No nails are used. Upstairs are the tenements—
beds stacked upon beds line corridors
that snake the length of six shophouses.
Here, the consumptives, their coughs and hacks
a ragged chorus punctuated by globules
of mucus and blood dribbled into spittoons.
There, the lepers, open rot crusting skin
to stained linen no-one will bother to wash.
There are more ways of dying than this.
In another street, children craft pale shadows
of worldly goods, fingers smudged into rainbows
by cheap paper and rice-glue.
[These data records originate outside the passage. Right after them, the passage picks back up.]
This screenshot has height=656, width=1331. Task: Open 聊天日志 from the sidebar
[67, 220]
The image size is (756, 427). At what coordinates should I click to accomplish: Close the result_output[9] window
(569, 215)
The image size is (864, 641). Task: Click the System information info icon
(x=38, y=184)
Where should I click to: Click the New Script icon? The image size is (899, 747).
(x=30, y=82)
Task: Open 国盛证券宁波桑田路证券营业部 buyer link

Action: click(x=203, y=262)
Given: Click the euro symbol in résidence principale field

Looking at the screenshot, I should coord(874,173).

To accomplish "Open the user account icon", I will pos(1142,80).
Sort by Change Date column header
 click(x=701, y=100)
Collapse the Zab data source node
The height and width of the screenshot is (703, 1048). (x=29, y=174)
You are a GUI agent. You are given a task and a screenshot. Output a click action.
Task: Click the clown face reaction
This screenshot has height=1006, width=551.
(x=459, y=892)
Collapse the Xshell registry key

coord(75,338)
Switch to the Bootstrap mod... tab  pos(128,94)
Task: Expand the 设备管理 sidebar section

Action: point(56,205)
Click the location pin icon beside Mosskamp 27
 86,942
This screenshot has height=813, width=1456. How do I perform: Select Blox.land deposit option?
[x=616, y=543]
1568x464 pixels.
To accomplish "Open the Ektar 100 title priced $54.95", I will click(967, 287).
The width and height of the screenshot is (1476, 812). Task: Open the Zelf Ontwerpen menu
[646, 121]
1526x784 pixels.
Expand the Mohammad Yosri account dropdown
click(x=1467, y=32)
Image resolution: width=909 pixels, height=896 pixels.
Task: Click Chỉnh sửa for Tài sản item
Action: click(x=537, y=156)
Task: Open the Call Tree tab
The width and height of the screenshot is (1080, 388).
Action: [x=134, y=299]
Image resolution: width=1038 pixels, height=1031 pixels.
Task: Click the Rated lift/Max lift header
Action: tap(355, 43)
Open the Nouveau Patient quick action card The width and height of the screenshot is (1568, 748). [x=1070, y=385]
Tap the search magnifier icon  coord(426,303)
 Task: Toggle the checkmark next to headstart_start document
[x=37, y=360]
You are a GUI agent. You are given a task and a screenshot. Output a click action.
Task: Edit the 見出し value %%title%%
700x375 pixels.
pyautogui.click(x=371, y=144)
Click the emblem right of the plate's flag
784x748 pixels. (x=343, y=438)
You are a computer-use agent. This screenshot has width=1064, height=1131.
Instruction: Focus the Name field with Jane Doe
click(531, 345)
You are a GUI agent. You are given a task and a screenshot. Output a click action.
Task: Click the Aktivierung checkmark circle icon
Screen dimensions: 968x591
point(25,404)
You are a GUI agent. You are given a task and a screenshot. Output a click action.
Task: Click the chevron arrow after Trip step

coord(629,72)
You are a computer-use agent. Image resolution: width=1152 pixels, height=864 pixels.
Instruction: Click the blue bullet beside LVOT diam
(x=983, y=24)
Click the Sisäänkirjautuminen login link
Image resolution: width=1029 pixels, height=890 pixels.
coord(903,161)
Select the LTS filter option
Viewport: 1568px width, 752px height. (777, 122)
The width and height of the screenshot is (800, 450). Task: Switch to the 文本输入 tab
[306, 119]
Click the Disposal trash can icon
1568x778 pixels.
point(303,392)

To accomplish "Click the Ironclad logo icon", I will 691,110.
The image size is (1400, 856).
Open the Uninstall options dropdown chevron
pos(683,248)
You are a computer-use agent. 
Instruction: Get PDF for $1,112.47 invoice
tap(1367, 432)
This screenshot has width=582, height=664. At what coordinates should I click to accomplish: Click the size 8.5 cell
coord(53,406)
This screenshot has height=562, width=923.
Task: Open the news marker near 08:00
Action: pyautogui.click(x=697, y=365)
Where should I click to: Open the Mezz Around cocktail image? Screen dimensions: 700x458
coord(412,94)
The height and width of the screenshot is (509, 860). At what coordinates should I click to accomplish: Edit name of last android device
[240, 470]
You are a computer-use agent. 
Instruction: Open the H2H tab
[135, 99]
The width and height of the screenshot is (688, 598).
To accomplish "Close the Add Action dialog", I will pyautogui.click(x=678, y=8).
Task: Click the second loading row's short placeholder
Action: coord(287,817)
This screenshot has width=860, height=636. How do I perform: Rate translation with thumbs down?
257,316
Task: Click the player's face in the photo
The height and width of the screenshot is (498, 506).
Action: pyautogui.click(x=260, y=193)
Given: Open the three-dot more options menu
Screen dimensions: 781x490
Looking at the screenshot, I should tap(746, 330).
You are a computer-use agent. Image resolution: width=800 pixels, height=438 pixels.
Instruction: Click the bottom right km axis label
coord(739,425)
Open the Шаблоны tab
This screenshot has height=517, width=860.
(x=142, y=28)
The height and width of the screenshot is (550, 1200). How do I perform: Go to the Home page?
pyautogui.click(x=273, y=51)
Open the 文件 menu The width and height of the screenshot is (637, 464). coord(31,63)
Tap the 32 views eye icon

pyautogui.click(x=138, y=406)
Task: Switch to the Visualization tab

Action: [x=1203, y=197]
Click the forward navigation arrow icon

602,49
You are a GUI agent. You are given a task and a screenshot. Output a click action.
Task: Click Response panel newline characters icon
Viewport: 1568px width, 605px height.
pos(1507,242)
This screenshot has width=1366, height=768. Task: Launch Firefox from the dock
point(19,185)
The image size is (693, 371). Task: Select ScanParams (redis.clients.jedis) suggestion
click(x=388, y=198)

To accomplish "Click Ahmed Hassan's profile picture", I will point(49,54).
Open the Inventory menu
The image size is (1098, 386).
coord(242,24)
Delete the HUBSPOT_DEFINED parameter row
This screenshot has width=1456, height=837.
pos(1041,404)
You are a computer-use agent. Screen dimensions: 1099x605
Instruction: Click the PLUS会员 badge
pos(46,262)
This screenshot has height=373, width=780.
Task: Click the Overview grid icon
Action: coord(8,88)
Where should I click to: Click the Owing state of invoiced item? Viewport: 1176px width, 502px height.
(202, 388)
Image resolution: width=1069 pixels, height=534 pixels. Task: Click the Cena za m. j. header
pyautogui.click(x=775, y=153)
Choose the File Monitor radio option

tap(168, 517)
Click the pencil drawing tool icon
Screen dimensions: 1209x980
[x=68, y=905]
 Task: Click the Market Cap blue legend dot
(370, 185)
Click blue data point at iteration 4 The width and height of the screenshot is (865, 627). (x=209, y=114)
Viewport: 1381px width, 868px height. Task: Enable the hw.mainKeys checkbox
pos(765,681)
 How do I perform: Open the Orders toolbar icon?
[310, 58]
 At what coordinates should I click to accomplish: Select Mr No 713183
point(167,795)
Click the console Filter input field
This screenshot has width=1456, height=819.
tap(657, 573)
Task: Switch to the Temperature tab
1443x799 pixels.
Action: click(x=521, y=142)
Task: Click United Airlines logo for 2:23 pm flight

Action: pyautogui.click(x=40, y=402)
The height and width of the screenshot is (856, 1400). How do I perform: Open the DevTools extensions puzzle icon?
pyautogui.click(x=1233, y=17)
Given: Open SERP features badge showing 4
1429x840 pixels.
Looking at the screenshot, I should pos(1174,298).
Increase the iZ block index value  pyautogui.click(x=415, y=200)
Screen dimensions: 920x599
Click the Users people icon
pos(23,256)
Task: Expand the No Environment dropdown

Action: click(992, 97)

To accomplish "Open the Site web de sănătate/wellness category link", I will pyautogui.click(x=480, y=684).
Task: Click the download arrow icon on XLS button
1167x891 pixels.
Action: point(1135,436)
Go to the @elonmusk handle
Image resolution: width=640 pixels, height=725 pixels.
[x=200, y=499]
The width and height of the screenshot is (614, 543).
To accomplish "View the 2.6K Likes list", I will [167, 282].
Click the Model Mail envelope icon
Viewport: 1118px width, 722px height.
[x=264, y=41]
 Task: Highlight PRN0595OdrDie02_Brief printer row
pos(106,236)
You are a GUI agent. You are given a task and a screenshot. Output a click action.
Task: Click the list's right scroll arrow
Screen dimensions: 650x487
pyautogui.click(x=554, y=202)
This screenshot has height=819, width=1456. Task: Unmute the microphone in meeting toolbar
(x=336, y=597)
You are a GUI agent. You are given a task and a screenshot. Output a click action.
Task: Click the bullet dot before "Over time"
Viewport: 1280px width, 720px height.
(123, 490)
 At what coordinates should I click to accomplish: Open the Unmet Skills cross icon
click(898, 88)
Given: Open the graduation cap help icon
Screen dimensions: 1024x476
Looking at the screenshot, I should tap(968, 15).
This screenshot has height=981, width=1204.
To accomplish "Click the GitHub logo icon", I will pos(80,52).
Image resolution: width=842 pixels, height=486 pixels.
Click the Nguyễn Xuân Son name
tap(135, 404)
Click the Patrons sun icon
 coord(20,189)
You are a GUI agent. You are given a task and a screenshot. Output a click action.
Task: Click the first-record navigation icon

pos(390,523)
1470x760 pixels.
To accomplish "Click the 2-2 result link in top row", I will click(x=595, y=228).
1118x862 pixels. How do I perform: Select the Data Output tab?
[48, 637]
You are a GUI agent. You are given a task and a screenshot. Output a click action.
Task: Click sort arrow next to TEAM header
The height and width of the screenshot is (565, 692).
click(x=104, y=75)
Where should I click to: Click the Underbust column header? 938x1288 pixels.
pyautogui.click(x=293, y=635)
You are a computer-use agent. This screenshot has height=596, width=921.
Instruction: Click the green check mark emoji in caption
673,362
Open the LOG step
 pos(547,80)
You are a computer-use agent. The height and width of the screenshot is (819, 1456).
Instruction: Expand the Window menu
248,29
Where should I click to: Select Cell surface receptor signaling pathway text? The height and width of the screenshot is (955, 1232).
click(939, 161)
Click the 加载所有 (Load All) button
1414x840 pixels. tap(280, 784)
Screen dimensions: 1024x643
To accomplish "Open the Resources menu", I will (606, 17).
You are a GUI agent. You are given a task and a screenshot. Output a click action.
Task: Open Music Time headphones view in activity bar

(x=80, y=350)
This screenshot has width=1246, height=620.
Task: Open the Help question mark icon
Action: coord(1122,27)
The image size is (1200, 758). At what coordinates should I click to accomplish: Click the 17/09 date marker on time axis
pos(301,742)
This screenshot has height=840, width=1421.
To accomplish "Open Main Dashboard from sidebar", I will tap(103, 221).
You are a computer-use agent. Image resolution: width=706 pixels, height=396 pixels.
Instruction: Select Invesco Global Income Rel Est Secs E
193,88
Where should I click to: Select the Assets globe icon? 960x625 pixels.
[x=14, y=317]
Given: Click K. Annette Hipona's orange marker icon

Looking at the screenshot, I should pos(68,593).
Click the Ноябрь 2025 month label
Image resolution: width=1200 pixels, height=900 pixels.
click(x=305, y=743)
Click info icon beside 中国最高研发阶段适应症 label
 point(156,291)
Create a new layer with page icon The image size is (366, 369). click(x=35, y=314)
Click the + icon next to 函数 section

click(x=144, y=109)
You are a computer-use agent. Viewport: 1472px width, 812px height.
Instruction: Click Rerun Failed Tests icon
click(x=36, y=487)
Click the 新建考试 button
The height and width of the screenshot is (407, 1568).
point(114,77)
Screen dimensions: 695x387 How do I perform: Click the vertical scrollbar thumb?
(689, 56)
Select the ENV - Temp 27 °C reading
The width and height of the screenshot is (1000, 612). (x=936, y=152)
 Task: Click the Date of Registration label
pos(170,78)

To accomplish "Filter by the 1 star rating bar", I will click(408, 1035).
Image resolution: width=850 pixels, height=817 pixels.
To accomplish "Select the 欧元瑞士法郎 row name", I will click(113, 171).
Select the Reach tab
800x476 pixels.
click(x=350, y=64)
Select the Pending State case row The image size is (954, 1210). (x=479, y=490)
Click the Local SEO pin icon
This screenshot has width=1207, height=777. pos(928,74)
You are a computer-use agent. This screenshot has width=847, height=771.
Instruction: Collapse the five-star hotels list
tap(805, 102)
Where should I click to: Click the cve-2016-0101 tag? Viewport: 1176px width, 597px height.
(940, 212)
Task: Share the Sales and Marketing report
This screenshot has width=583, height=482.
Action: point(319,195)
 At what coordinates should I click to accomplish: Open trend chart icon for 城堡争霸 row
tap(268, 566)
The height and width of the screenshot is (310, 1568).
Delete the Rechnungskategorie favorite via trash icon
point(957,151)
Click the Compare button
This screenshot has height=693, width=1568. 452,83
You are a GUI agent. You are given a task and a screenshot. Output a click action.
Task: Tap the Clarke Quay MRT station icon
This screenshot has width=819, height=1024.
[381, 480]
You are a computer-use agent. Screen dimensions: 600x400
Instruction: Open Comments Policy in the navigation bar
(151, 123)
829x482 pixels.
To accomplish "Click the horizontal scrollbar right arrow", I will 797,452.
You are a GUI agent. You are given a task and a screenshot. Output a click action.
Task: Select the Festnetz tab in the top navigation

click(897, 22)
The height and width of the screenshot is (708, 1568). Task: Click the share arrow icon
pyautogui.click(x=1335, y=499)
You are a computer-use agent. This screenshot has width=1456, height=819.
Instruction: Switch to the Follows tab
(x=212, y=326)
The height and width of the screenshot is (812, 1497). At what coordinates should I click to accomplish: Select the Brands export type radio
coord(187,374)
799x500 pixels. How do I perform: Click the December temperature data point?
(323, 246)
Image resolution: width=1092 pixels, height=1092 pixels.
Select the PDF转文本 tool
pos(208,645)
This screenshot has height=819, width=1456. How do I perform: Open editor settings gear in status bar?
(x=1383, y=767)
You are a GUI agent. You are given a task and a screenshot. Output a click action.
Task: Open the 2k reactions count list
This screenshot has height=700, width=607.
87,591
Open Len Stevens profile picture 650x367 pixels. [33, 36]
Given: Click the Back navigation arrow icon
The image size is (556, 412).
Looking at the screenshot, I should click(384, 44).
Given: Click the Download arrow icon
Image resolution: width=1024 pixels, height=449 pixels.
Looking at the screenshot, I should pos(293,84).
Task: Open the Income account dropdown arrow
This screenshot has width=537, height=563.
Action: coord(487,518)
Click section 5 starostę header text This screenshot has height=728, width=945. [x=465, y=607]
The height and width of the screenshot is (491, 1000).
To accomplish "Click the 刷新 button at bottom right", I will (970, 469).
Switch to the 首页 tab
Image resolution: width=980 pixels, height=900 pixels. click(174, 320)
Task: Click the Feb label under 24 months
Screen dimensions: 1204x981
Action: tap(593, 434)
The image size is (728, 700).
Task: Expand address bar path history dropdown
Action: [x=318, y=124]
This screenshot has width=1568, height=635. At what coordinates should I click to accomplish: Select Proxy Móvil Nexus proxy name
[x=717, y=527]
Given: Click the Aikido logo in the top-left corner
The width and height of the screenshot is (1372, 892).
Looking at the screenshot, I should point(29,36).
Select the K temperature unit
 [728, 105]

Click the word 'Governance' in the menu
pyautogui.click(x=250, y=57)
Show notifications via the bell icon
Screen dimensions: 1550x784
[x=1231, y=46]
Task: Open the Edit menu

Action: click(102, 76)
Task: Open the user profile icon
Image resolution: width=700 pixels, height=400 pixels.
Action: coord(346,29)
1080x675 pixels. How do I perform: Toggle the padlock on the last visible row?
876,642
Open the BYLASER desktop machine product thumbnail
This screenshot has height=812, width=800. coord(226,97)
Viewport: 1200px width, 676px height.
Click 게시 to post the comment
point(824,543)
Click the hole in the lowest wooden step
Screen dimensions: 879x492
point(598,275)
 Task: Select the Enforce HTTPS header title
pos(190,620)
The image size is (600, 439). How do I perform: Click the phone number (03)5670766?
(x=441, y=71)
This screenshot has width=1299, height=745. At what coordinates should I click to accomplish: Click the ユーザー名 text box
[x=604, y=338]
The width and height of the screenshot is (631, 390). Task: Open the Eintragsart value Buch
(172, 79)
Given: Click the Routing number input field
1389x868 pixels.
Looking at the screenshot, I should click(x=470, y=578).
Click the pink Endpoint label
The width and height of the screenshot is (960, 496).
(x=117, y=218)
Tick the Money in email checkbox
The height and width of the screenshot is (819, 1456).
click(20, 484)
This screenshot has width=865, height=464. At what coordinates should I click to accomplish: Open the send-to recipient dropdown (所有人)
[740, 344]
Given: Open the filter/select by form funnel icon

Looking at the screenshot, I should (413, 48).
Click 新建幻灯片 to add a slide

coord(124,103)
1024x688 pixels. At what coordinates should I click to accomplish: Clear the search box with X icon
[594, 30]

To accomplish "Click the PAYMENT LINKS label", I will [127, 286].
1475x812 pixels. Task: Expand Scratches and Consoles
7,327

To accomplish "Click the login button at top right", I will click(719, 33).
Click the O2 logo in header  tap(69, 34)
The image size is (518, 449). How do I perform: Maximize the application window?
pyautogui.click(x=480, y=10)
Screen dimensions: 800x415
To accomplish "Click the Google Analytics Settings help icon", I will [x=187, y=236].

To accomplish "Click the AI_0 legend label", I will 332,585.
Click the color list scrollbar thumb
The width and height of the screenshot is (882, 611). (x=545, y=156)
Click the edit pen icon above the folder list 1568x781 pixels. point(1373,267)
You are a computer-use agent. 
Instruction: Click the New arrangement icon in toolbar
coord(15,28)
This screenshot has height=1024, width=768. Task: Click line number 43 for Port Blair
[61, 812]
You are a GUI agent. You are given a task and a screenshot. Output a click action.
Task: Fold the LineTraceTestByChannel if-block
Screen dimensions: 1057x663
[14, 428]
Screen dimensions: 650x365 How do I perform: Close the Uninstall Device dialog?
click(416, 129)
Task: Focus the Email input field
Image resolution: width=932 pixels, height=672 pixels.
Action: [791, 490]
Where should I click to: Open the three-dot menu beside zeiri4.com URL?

A girl wraps
silver foil around wire for a mirror. Two boys
mash wet paper into stiff servants. Next door
you can buy a copper coin to place under the tongue,
or a disc of jade to seal the lips. Ten dollars
will get you one female mourner and seven sticks
of incense. Each night, before you go to sleep,
you knock on wood to call for death. Live
too long, and lose a coffin for a mat you weave
from strips of straw that flutter like moths in the dawn.
You write your name clearly, black ink on white,
write the names of your ancestors, back to back.
You carry this beneath your underclothes, next
to your heart. It will be the last thing they take.